Il cvm non fa male. O almeno non è provato. È l’affermazione cui sembrano arrivare i due consulenti della difesa sentiti ieri in tribunale nel corso del processo Solvay. Davanti al giudice Diego Mattellini, l’epidemiologo Carlo Zocchetti e l’esperto di biologia molecolare Tommaso Dragani hanno contestato l’esistenza di un nesso di causalità tra esposizione a cvm e insorgenza di tumori.

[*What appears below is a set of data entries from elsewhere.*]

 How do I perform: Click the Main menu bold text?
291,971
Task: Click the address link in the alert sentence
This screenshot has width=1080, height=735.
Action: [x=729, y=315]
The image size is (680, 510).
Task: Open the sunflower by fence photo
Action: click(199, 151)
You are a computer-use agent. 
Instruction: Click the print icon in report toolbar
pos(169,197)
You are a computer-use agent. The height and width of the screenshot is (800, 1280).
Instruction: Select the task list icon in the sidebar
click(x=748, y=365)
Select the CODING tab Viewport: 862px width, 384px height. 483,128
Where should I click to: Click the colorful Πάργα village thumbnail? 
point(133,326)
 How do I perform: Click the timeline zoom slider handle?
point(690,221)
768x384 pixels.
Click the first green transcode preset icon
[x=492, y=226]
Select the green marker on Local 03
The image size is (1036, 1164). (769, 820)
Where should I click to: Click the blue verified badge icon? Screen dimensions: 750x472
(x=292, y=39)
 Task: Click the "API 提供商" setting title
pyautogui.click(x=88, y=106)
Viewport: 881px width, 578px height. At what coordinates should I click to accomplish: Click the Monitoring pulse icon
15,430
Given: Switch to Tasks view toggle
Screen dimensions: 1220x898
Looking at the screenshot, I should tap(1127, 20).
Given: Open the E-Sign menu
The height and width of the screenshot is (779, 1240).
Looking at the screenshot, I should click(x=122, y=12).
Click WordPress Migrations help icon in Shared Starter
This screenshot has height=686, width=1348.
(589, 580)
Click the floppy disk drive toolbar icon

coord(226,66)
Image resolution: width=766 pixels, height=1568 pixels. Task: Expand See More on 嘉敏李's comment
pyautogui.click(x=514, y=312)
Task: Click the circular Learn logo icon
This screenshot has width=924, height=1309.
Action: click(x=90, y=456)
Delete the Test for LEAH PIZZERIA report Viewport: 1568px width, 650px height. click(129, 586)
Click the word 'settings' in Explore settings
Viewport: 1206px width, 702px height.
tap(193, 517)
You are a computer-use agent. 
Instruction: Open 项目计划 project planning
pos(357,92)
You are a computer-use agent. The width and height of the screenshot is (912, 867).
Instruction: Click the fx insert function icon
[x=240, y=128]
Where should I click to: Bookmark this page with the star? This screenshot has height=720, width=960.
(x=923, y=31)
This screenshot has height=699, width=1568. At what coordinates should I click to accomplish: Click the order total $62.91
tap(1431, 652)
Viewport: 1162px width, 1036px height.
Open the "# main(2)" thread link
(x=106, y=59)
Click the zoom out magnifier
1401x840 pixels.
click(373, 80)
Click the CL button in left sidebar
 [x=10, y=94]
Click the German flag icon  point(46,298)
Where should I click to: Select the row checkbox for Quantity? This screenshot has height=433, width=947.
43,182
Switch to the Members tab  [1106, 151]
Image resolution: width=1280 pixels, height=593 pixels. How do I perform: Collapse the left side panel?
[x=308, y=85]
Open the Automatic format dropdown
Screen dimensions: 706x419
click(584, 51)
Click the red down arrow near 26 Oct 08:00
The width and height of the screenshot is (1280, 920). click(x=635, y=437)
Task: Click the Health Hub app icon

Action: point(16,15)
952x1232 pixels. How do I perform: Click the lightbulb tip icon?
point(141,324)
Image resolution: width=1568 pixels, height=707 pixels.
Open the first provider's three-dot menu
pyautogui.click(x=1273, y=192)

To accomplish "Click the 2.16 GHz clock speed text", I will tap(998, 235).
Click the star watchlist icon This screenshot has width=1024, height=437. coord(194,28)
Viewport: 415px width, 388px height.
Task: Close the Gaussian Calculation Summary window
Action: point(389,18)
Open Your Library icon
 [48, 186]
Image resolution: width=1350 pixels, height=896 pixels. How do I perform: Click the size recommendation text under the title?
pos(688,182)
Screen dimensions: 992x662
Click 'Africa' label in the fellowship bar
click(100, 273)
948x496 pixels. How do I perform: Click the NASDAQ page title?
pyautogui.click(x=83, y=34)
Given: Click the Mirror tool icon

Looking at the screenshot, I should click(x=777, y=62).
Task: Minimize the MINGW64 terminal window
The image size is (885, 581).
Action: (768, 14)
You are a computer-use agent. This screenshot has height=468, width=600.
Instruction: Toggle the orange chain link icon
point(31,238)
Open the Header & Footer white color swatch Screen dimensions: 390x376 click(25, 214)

Le loro controdeduzioni rispetto a quanto prodotto nelle udienze precedenti da parte dei consulenti della procura partono dalla demolizione dello studio dello Iarc: “l’Agenzia internazionale per la ricerca sul cancro ha un approccio epidemiologico e non scientifico; lo Iarc non è quindi l’organo deputato a provare in maniera empirica la possibilità che un elemento possa essere pericoloso per la salute, ma piuttosto a dare direttive di sicurezza sul luogo del lavoro in via preventiva”.
I due consulenti hanno contestato anche la validità di un’altra pietra miliare nel campo: lo studio di Christie Ward su cirrosi epatica ed esposizione a cloruro di vinile monomero. Secondo Zocchetti quelle relazioni sono state fatte a posteriori, una volta insorta la patologia, e il campionamento non è avvenuto sul luogo di lavoro, ma successivamente al contatto con il cvm, quindi con differenti gradi e modalità di esposizione rispetto al lavoro in fabbrica.
Anche dalle analisi su animali in laboratorio, come ha sostenuto Dragani (tra l’altro membro dello Iarc fino al 2007) , “si deduce che il cvm non è collegato a malattie del fegato”. La prova starebbe nel “rapporto dose-risultato: aumentando la dose di cvm non c’è nessun aumento della malattia e dei casi di persone che si ammalano al fegato”.